Repeat word for word the opening stretch of the entries, from the first line through the line containing "Epoxy sole application (106, 575)".

----------------------------------------

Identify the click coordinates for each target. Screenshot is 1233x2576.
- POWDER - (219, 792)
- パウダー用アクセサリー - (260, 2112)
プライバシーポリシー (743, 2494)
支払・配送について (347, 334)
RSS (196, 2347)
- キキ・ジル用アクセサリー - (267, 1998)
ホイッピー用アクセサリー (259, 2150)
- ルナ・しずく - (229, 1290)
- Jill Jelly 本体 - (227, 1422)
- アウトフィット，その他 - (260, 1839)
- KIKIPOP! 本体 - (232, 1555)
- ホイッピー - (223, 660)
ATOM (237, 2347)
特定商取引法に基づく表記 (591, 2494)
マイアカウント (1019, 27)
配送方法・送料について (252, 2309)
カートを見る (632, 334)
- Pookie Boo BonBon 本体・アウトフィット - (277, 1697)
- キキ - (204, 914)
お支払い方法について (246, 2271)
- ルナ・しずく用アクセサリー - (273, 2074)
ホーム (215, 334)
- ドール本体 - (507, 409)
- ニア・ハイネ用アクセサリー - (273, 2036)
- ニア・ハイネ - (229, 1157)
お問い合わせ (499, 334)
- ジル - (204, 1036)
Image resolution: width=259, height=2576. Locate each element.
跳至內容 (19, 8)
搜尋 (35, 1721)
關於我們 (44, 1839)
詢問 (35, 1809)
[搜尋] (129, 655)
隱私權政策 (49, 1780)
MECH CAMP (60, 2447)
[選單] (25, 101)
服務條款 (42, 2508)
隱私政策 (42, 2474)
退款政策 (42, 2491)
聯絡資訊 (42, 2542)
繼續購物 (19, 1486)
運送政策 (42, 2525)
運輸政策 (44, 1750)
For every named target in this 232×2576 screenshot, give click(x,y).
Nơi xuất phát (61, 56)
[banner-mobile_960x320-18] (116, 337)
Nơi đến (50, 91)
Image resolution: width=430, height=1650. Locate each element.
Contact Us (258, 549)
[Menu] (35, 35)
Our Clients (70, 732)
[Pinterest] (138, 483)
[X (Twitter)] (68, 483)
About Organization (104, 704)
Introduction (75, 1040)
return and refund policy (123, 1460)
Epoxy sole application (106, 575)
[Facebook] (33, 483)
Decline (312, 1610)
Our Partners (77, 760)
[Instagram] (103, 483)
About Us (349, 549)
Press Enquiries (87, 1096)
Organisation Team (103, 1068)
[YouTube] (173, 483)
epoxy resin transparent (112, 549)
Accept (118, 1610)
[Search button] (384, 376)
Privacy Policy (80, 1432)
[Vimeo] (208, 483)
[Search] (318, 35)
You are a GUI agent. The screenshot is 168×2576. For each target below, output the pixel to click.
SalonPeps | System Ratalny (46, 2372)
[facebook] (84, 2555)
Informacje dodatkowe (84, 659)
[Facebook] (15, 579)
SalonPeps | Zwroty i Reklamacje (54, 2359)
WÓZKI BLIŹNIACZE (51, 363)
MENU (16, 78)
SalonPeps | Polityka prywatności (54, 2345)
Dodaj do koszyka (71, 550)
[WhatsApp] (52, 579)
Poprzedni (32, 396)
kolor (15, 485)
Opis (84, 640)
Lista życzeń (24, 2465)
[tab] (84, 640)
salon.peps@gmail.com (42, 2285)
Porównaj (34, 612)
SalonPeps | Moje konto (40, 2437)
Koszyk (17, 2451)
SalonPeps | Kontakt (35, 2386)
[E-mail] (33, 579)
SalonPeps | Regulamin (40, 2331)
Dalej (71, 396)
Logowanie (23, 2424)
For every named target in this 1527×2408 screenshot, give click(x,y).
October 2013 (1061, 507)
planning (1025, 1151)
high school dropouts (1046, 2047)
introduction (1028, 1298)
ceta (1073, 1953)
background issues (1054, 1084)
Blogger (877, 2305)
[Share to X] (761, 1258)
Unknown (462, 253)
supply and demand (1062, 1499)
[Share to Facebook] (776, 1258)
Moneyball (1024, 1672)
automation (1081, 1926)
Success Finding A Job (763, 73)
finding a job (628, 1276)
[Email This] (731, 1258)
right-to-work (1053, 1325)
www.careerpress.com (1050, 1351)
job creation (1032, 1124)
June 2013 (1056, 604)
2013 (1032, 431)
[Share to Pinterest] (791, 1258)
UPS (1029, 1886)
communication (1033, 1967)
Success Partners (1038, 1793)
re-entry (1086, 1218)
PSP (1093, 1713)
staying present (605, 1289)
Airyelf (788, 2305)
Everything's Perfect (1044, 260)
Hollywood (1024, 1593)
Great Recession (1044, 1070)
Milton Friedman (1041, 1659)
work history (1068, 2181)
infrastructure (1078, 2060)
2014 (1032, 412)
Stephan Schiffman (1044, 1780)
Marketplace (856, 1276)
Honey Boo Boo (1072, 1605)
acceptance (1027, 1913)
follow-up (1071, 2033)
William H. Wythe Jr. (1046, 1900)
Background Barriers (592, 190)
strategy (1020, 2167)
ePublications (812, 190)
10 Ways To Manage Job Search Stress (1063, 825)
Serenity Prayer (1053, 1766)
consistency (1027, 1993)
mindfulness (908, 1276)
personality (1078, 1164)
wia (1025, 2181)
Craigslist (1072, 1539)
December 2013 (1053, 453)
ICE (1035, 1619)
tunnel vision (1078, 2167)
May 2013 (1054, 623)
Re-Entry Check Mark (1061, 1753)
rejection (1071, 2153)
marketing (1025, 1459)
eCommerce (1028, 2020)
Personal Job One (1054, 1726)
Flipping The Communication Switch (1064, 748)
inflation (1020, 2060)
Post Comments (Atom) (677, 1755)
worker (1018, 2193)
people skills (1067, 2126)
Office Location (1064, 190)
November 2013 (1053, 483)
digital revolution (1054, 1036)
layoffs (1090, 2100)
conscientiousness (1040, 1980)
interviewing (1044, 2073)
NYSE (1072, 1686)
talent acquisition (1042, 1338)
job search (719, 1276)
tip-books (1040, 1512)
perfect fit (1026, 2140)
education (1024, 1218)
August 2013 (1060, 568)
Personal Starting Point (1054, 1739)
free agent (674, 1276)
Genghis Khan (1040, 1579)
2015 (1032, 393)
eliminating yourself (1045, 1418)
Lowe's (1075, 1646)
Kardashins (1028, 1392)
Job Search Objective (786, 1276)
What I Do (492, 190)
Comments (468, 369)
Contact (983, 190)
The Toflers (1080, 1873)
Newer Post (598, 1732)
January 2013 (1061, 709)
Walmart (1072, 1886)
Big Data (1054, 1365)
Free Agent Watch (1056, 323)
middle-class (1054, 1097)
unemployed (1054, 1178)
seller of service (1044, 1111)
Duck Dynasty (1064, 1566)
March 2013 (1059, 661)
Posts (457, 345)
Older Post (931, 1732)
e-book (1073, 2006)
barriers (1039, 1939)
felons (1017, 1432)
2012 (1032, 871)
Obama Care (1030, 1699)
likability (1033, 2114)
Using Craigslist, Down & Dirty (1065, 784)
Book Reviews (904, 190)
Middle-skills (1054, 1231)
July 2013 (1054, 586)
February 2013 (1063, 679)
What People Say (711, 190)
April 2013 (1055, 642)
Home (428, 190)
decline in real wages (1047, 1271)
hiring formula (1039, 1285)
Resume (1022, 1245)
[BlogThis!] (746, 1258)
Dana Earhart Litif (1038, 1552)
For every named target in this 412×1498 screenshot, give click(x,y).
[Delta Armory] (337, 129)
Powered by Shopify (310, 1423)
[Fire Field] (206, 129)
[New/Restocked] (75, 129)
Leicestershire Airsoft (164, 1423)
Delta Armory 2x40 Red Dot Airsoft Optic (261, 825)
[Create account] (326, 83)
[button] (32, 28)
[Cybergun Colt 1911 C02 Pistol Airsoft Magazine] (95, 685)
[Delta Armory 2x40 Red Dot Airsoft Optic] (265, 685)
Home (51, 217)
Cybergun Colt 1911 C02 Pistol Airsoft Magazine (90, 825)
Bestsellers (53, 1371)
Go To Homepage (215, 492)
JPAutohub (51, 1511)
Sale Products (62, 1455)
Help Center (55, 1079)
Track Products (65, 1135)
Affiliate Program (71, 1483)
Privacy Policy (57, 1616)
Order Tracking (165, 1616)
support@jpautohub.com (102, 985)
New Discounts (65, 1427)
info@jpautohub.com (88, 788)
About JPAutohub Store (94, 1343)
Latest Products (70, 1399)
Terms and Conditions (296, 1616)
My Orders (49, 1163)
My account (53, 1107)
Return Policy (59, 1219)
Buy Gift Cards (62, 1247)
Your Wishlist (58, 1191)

----------------------------------------

### Exercise solution
Identify the click coordinates for each target. Screenshot is 1233x2576.
- POWDER - (219, 792)
- パウダー用アクセサリー - (260, 2112)
プライバシーポリシー (743, 2494)
支払・配送について (347, 334)
RSS (196, 2347)
- キキ・ジル用アクセサリー - (267, 1998)
ホイッピー用アクセサリー (259, 2150)
- ルナ・しずく - (229, 1290)
- Jill Jelly 本体 - (227, 1422)
- アウトフィット，その他 - (260, 1839)
- KIKIPOP! 本体 - (232, 1555)
- ホイッピー - (223, 660)
ATOM (237, 2347)
特定商取引法に基づく表記 (591, 2494)
マイアカウント (1019, 27)
配送方法・送料について (252, 2309)
カートを見る (632, 334)
- Pookie Boo BonBon 本体・アウトフィット - (277, 1697)
- キキ - (204, 914)
お支払い方法について (246, 2271)
- ルナ・しずく用アクセサリー - (273, 2074)
ホーム (215, 334)
- ドール本体 - (507, 409)
- ニア・ハイネ用アクセサリー - (273, 2036)
- ニア・ハイネ - (229, 1157)
お問い合わせ (499, 334)
- ジル - (204, 1036)
Image resolution: width=259, height=2576. Locate each element.
跳至內容 (19, 8)
搜尋 (35, 1721)
關於我們 (44, 1839)
詢問 (35, 1809)
[搜尋] (129, 655)
隱私權政策 (49, 1780)
MECH CAMP (60, 2447)
[選單] (25, 101)
服務條款 (42, 2508)
隱私政策 (42, 2474)
退款政策 (42, 2491)
聯絡資訊 (42, 2542)
繼續購物 (19, 1486)
運送政策 (42, 2525)
運輸政策 (44, 1750)
For every named target in this 232×2576 screenshot, give click(x,y).
Nơi xuất phát (61, 56)
[banner-mobile_960x320-18] (116, 337)
Nơi đến (50, 91)
Image resolution: width=430, height=1650. Locate each element.
Contact Us (258, 549)
[Menu] (35, 35)
Our Clients (70, 732)
[Pinterest] (138, 483)
[X (Twitter)] (68, 483)
About Organization (104, 704)
Introduction (75, 1040)
return and refund policy (123, 1460)
Epoxy sole application (106, 575)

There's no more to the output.